Art of Meditation

Thoughts on Meditation

The chief aim of this movement is to revivify the religions of the world, in this way bringing together the followers of the different religions in friendly understanding and in tolerance. All are received with open arms in the Order of the Sufis/Mystics; whatever be their religion, to whatever church they belong, whatever faith they have, there is no interference with it. There is personal help and guidance in the methods of meditation. There is a course of study to consider the problems of life. And the chief aim of every member of the Order is to do the best in his or her power to bring about that understanding, that the whole humanity may become one single family in the Parenthood of God.


 

In the East this inner teaching is part of religion. In the West it is often looked upon merely as an education. It ought to be a sacred education. In the East the Murshid gives the lesson and the pupil practices it for a month or a year. We cannot have a different practice every week. My grandfather practiced one meditation forty years: then a miracle happened to him. We must not be ambitious for other exercises before having had a result from the first one. And we must promise not to reveal these practices.


 

The being of each person is a mechanism of body and mind. When this mechanism is in order, there is happiness and fullness of life; when anything is wrong with the mechanism, the body is ill and peace is gone. This mechanism depends upon winding. Just as a clock is wound and then goes on for 24 hours, so also in meditation a person sits in a reposeful attitude, puts the mind in a condition of repose, and regulates the work of this mechanism by meditation. Like winding, the effect is felt all the time, because the mechanism is put in order.

● DATA SHOWN:
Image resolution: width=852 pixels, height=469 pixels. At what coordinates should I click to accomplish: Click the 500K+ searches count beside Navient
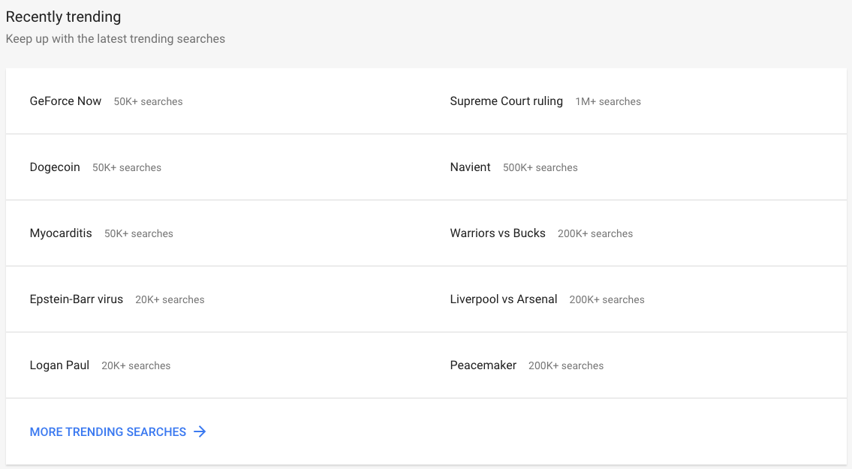[x=540, y=167]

● WHAT YOU NEED TO DO:
1. In the meditation text, why is the effect of meditation said to be felt all the time?
2. Can you turn the paragraph of the meditation text that begins "In the East this inner teaching" into a short list that keeps its main facts?
3. Could you continue the meditation text, starting right after its last sentence?

● RESULTS:
1. Meditation puts the mechanism of body and mind in order. It works like winding a clock, which then keeps running for 24 hours.

2.
- In the East this inner teaching is part of religion. In the West it is often seen merely as an education, though it ought to be a sacred education.
- In the East the Murshid gives the lesson, and the pupil practices it for a month or a year rather than taking up a different practice every week.
- The speaker's grandfather practiced one meditation for forty years, and then a miracle happened.
- One should not be ambitious for other exercises before having a result from the first one.
- Pupils must promise not to reveal these practices.

3.
Very often one is apt to think that study, meditation, and prayer alone can bring one to the way leading to the goal. But it must be understood that there is a great deal to be done by action. Few indeed know what power every action has upon one’s life: what power a right act can give and what effect a wrong act can have. People are only on the lookout for what others think of their actions, instead of what God thinks of them.

For the mystic, therefore, action is a most important thing. During my travels from place to place, coming in contact with different people and having the opportunity of staying with them, I have met some who have perhaps never in their lives read a book of theology or studied mysticism. Their whole life has been spent in work, business, and industry, yet I have felt their spiritual advancement, which came naturally from their right action in life. They had come to a state of purity, which another might find by study or meditation.


 

The third lesson in the path of discipleship is imitation: to imitate the teacher in his or her every attitude, with a friend, with an enemy, with the foolish, and with the wise. If the pupils act as they wish and the teacher acts as he or she wishes, then there is no benefit in spite of all the sacrifice and devotion. Remember, no teaching or meditation is so great or valuable as the imitation of the teacher in the path of truth. In the imitation of the teacher the whole secret of spiritual life is hidden: not only the imitation of her or his outward action, but also of his or her inward tendency.


 

Spiritual development by the help of contemplation and meditation is used in all three schools, the science of breath being the foundation of each.


 

What is the other way? The way of tuning oneself to the infinite. That way is by the way of silence and meditation. It is by thinking something which is beyond and above all things of this mortal world and giving some moments of our life to that which is the source and goal of all of us, in the thought of getting in tune with that source. In that source alone is the secret of our happiness and peace.


 

To take off the cover separating man from Christ, a process is necessary. This process is the same which takes away stains and lines from paper by rubbing. The process is safa, from which comes Sufi. Safa means to clean, to wash, or to erase, and by this the soul is purified. This shows the mission of Sufism/Mysticism, and the work of the Sufi/Mystic Order. Every process of meditation and concentration is to wash the soul of the stains of earthly experiences.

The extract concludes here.